» TASKS
• A. Could you rewrite the PCOS passage, everything from "Lipid abnormalities are" down to "infarction [ 43 ] .", with "myocardial infarction" swapped for "heart attack"?
• B. Do these statements agree with the PCOS passage? Answer yes or no for each and quote the words of the passage that decide it. (i) The adrenal glands supply 98% of circulating DHEAS. (ii) The 2003 Rotterdam group recommends the 2-h oral glucose tolerance test only for obese PCOS patients. (iii) A 17-hydroxyprogesterone level above 3 ng/mL should be followed by an MRI.

» PROVIDED PASSAGE
Lipid abnormalities are also more prevalent in PCOS patients. There can be a significant increase in total cholesterol, LDL cholesterol, and triglycerides, and a decrease in HDL cholesterol compared to weight-matched controls [ 42 ] . The dyslipidemia, impaired glucose intolerance, central obesity, hyperandrogenism, and hypertension seen in PCOS patients greatly increase the risk for cardiovascular disease. Based on this risk profile, women with PCOS have a sevenfold increased risk of myocardial infarction [ 43 ] .

Laboratory Evaluation

In addition to confirming elevations of androgens, the laboratory evaluation of PCOS should have the objective of excluding other causes of hyperandrogenic anovulation. Androgen-producing tumors of the ovary and adrenals must be excluded. The adrenal glands contribute 98 % of circulating DHEAS, while both the ovaries and adrenals contribute equal amounts of circulating testosterone and androstenedione. If total testosterone is greater than 200 ng/dL or DHEAS is greater than 7,000 ng/dL, MRI is warranted to identify the hormone-secreting lesion. Measuring 17 a (alpha)-hydroxyprogesterone will screen for 21-hydroxylase deficiency, the most common enzyme deficiency in nonclassical CAH. A 17-hydroxyprogesterone level of greater than 3 ng/mL is defined as elevated and should be followed by an ACTH stimulation test, using 250 mg of synthetic ACTH given intravenously following an overnight fast. A 1-h increase of 17 a (alpha)-hydroxyprogesterone of more than 10 ng/mL is indicative of an enzyme defect in 21-hydroxylase.

Cushing’s syndrome may masquerade as PCOS. Those who have additional signs of Cushing’s syndrome, such as a moon facies, buffalo hump, abdominal striae, easy bruising, and proximal myopathy, should undergo screening with a 24-h urinary-free cortisol. In the work-up for anovulation, exclusion of prolactinoma should be performed. It is not uncommon to detect mild elevations in prolactin levels in PCOS patients. Thyroid-stimulating hormone (TSH) should be evaluated. LH, FSH, and estradiol levels should be obtained to exclude hypothalamic amenorrhea or premature ovarian failure.

Diabetes Screen/Evaluation of Insulin Resistance

The 2003 Rotterdam PCOS consensus group recommends a 2-h oral glucose tolerance test (OGTT) for obese PCOS patients and nonobese PCOS patients with risk factors for insulin resistance, such as family history of diabetes [ 2 ] . Defining insulin resistance is difficult, because the concept is nebulous with no universally accepted diagnostic strategy. The WHO defines insulin resistance as the lowest quartile of measures of insulin sensitivity. Women with PCOS are at significantly increased risk for impaired glucose tolerance and type 2 diabetes compared to age-, weight-, and ethnicity matched controls [ 44 ] . If either the fasting glucose is 126 mg/ dL or more, or the 2-h level is 200 mg/dL or more, diabetes is detected and should be confirmed with a repeat test. Impaired fasting glucose is defined as a glucose level between 100 and 126 mg/dL. Impaired glucose tolerance is defined as a 2-h glucose level between 140 and 200 mg/dL. It is also reasonable to obtain a fasting lipid profile in women suspected of having risk factors for cardiovascular disease. HgbA1C has been recently advocated as an accurate screening tool in evaluation of insulin resistance and diabetes in women with PCOS [ 45 ] .

» GIVEN ENTRIES
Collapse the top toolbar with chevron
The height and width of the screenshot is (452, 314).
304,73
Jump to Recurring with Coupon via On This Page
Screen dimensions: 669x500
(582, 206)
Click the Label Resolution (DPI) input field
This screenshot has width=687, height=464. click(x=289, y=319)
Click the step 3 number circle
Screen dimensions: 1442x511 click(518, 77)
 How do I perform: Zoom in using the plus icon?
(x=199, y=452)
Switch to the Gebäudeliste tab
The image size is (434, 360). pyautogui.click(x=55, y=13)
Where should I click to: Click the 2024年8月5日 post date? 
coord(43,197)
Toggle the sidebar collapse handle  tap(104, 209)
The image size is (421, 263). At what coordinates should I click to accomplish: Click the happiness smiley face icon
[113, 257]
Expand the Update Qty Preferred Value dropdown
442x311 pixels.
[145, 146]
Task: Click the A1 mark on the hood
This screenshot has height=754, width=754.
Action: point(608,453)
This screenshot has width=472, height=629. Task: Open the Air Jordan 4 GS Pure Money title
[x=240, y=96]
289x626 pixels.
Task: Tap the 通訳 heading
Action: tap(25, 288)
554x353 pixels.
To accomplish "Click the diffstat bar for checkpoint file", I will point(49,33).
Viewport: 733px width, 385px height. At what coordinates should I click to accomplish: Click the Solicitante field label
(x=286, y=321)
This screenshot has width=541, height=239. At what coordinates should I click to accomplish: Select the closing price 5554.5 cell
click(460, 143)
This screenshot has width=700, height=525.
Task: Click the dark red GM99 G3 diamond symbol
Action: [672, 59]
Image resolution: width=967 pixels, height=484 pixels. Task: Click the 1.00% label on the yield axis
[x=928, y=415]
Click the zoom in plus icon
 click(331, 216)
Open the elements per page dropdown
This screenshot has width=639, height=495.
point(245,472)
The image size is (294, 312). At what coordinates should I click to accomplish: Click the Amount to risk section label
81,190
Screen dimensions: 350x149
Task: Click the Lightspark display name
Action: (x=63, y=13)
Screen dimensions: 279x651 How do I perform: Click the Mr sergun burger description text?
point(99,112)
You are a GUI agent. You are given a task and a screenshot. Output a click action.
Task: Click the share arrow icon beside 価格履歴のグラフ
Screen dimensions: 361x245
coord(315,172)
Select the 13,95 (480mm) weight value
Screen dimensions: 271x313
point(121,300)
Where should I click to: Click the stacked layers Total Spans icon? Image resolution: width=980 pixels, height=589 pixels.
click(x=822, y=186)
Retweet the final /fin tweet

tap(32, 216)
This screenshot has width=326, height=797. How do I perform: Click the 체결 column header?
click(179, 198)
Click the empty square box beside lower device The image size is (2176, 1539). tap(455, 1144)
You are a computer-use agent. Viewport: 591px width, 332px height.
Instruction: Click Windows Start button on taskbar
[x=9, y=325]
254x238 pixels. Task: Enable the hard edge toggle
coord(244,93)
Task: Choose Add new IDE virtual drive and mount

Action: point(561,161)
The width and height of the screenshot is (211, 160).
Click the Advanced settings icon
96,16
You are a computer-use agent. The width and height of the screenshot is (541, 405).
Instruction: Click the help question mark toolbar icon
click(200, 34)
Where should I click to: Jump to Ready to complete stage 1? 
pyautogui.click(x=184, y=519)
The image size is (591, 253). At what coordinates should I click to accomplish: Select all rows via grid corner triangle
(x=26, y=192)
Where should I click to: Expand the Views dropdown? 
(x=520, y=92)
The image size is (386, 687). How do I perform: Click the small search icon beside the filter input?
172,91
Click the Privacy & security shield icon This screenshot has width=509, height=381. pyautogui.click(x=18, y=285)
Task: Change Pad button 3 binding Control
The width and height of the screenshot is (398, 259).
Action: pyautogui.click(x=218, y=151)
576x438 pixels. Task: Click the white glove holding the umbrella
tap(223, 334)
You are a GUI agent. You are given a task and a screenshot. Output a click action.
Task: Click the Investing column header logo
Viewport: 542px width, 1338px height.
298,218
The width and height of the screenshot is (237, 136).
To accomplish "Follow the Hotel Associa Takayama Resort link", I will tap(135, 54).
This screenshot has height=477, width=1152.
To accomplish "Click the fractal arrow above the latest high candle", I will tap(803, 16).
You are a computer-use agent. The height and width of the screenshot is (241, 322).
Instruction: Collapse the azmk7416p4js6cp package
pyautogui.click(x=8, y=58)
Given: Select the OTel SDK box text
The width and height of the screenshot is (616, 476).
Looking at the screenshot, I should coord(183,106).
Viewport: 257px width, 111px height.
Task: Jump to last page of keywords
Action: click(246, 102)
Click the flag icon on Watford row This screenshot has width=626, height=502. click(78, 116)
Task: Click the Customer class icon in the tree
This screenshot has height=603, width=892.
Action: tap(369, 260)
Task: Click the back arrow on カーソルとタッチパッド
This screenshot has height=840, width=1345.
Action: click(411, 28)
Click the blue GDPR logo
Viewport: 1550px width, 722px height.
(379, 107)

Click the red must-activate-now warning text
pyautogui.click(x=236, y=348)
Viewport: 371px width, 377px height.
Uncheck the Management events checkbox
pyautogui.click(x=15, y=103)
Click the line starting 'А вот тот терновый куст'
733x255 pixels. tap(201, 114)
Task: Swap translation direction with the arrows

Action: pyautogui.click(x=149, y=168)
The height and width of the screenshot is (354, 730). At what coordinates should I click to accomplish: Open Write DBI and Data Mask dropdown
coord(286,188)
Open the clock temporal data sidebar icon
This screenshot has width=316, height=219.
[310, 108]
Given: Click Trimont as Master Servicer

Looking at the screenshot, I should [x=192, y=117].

» SOLUTIONS
• A.
Lipid abnormalities are also more prevalent in PCOS patients. There can be a significant increase in total cholesterol, LDL cholesterol, and triglycerides, and a decrease in HDL cholesterol compared to weight-matched controls [ 42 ] . The dyslipidemia, impaired glucose intolerance, central obesity, hyperandrogenism, and hypertension seen in PCOS patients greatly increase the risk for cardiovascular disease. Based on this risk profile, women with PCOS have a sevenfold increased risk of heart attack [ 43 ] .

• B.
(i) Yes: "The adrenal glands contribute 98 % of circulating DHEAS"
(ii) No: "for obese PCOS patients and nonobese PCOS patients with risk factors for insulin resistance"
(iii) No: "A 17-hydroxyprogesterone level of greater than 3 ng/mL is defined as elevated and should be followed by an ACTH stimulation test"